The series streams on Netflix, Amazon Prime Video, Peacock, and The CW, and its theatrical releases have generated more than $120 million in box office revenue. Its 2021 Christmas special earned approximately $13.5 million in ticket sales and sold about one million tickets, setting a record for Fathom Events. In terms of viewership benchmarks, the Season 4 premiere recorded 4.2 million viewers in its first three days.
By comparison, HBO reported 2.9 million viewers for The Last of Us Season 1 premiere over its first four days, while Netflix reported approximately 250 million views for Wednesday and 140 million views for Stranger Things Season 4 across longer release windows.
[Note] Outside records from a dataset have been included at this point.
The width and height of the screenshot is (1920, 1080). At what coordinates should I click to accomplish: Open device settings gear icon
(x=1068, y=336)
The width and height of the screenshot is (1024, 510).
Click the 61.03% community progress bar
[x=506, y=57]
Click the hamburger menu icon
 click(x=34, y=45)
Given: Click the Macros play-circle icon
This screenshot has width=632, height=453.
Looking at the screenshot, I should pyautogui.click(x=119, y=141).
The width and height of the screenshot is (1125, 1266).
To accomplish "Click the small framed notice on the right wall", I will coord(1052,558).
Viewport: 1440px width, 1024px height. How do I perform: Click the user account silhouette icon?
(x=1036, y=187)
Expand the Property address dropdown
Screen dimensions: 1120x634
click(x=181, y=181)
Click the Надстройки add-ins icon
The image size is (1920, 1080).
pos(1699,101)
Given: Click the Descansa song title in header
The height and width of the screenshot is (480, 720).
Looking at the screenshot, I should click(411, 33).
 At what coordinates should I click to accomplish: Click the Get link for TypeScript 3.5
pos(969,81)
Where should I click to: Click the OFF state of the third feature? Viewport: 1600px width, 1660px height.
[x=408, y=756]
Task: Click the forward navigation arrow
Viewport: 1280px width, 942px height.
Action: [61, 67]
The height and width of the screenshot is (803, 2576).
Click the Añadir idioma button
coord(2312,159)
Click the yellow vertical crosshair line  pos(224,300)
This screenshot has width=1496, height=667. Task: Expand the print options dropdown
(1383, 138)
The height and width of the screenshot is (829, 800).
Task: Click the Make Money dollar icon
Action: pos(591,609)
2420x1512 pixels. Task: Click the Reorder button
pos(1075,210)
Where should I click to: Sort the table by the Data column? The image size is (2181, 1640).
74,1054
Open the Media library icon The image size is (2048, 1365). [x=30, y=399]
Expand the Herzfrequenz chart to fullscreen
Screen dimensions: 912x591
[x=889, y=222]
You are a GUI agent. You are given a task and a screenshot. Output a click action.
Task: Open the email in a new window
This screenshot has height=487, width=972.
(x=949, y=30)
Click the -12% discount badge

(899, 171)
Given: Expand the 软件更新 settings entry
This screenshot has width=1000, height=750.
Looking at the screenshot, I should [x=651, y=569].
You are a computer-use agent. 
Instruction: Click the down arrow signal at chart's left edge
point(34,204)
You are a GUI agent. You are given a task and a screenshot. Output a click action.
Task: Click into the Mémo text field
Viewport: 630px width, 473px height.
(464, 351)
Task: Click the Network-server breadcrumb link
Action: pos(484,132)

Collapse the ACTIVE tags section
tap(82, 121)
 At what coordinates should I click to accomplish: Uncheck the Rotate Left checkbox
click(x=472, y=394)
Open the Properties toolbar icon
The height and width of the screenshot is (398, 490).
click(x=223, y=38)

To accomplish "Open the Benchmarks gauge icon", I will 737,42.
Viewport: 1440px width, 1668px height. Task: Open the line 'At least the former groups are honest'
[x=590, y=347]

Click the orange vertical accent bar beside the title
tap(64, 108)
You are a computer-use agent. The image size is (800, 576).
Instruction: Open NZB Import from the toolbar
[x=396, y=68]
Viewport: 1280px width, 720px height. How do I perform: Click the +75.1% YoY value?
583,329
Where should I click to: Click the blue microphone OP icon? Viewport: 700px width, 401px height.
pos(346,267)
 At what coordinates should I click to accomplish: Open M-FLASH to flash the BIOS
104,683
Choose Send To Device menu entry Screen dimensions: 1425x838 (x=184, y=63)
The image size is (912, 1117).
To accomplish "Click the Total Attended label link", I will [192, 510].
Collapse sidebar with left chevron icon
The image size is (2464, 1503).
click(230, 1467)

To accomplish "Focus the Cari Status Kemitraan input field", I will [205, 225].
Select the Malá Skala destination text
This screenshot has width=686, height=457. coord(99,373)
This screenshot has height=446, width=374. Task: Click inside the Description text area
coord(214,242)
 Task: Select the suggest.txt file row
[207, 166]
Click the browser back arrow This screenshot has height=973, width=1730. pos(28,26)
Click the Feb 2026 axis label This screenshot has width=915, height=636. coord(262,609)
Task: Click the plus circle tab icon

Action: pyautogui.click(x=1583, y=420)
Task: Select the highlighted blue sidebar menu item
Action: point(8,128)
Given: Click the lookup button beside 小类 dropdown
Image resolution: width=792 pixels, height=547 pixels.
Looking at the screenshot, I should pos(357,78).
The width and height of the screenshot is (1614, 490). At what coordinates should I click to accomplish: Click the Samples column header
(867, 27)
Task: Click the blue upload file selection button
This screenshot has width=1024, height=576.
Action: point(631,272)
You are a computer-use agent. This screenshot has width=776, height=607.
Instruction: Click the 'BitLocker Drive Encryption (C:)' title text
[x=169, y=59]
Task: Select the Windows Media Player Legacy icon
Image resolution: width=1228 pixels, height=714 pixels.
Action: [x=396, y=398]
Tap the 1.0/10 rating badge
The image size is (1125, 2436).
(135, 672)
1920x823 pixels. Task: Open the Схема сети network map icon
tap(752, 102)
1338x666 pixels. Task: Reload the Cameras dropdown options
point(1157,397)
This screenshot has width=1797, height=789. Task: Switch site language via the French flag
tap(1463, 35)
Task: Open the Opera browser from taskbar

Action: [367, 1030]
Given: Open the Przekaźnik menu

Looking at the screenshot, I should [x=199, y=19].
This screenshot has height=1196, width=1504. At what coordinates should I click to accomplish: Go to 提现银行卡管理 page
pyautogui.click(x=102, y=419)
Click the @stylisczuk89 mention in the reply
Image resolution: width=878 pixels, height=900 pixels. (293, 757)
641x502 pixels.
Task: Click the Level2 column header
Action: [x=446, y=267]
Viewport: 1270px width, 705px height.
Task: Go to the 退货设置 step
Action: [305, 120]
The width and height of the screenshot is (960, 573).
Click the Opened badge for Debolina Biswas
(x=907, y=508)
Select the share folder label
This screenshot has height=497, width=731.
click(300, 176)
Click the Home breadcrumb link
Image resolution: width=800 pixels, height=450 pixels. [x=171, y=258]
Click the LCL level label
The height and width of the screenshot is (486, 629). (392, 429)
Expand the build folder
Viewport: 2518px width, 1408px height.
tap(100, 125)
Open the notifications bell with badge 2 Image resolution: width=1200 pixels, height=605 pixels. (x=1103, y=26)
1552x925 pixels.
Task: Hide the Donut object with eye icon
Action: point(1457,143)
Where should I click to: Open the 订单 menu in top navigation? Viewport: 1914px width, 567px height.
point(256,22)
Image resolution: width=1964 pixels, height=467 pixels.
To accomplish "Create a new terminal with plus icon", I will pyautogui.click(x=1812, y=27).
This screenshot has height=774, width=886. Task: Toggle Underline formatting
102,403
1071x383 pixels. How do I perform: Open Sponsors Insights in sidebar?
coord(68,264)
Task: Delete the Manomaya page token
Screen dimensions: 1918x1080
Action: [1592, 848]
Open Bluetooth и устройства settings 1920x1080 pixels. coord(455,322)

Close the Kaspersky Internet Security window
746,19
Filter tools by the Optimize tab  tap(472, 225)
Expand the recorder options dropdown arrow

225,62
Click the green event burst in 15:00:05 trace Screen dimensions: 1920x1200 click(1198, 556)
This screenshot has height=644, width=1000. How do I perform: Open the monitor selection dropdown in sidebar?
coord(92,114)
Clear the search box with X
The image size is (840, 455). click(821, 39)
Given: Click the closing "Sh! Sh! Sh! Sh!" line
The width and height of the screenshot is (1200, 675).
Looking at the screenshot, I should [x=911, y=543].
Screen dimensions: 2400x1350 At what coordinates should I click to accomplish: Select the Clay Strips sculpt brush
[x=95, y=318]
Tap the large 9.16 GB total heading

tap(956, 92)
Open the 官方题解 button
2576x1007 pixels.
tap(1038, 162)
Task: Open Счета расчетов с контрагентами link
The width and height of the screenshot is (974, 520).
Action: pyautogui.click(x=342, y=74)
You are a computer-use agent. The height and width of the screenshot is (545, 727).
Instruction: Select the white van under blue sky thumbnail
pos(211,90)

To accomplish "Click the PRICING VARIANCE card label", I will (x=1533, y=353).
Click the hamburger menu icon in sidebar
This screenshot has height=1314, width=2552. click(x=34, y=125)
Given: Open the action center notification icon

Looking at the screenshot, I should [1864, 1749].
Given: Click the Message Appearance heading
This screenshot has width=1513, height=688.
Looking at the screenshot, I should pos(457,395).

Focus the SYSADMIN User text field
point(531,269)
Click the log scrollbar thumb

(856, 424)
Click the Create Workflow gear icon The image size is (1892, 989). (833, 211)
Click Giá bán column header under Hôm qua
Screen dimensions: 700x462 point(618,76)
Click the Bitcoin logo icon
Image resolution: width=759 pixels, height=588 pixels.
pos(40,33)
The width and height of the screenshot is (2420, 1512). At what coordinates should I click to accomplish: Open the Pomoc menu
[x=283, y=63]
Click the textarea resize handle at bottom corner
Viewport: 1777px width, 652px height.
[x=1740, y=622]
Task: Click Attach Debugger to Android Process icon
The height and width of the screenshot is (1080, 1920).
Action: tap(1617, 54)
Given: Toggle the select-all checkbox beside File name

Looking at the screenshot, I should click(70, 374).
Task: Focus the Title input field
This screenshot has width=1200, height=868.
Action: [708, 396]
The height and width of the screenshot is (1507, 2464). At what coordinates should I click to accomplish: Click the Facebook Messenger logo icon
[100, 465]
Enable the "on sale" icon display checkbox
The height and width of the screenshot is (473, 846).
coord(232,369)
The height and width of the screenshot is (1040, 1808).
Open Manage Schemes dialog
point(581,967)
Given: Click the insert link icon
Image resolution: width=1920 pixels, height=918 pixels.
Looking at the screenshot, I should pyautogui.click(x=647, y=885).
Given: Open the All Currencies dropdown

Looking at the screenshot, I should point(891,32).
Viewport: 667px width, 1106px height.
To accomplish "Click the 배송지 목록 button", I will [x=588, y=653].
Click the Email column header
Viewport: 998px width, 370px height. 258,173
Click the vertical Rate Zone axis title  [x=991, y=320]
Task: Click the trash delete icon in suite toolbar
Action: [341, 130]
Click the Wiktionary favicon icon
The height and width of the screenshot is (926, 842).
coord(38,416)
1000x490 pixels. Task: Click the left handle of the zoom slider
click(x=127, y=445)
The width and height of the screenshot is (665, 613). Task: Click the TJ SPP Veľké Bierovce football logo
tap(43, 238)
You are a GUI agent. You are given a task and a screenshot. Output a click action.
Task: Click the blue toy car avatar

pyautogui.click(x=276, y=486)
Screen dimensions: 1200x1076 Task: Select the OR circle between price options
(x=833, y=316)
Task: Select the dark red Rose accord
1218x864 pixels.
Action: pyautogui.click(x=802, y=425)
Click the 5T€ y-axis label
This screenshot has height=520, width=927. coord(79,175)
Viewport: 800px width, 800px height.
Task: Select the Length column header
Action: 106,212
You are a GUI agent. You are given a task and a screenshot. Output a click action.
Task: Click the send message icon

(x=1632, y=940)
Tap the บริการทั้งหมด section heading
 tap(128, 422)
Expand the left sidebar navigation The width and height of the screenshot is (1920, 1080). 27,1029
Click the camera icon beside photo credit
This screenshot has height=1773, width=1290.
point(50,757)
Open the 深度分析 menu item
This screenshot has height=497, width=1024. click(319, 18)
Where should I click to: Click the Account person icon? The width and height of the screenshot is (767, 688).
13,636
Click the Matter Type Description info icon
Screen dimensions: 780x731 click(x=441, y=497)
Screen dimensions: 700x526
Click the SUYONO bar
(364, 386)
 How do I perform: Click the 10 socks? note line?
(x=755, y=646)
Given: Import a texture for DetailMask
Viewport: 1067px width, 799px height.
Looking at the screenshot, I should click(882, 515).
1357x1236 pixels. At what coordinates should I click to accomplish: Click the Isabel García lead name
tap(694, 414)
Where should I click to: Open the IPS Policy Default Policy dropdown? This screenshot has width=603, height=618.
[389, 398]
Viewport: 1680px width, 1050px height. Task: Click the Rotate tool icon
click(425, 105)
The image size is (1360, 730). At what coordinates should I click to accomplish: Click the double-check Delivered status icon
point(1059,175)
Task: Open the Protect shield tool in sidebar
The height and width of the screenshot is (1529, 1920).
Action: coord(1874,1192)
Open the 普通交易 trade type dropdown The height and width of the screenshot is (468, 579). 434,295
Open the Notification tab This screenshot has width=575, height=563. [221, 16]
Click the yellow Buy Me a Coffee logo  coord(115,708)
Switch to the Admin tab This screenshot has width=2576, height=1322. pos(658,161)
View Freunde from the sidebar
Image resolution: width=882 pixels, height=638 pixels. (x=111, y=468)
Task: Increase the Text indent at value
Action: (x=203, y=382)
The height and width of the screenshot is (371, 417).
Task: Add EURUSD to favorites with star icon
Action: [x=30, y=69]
The series was initially financed through crowdfunding, raising approximately $11 million from more than 16,000 investors for its first season, making it the largest crowdfunded television project at the time. Investors received equity rather than promotional rewards, with profit distribution structured to begin after a 120 percent return threshold.
According to its distributors, the series is available in 175 countries, translated into more languages than any other television series, and maintains a social media following exceeding 13 million accounts.
As mainstream entertainment and cultural institutions move steadily in a more liberal and secular direction, a large segment of the American public has been pushed aside. More than 160 million Americans still identify as Christian.
While overall church attendance has declined, research shows that those who continue to attend church or actively practice their faith have become more committed and more intentional. This reflects a consolidation of belief in response to an increasingly liberal, LGBTQ-driven, woke secular agenda that dominates media, entertainment, and elite culture.
Faith-based films succeed because they serve an audience that is no longer represented by mainstream entertainment. Christian viewers do not like and do not identify with LGBTQ, woke, liberal agenda films. Faith-based films instead offer moral clarity, redemption, sacrifice, and purpose.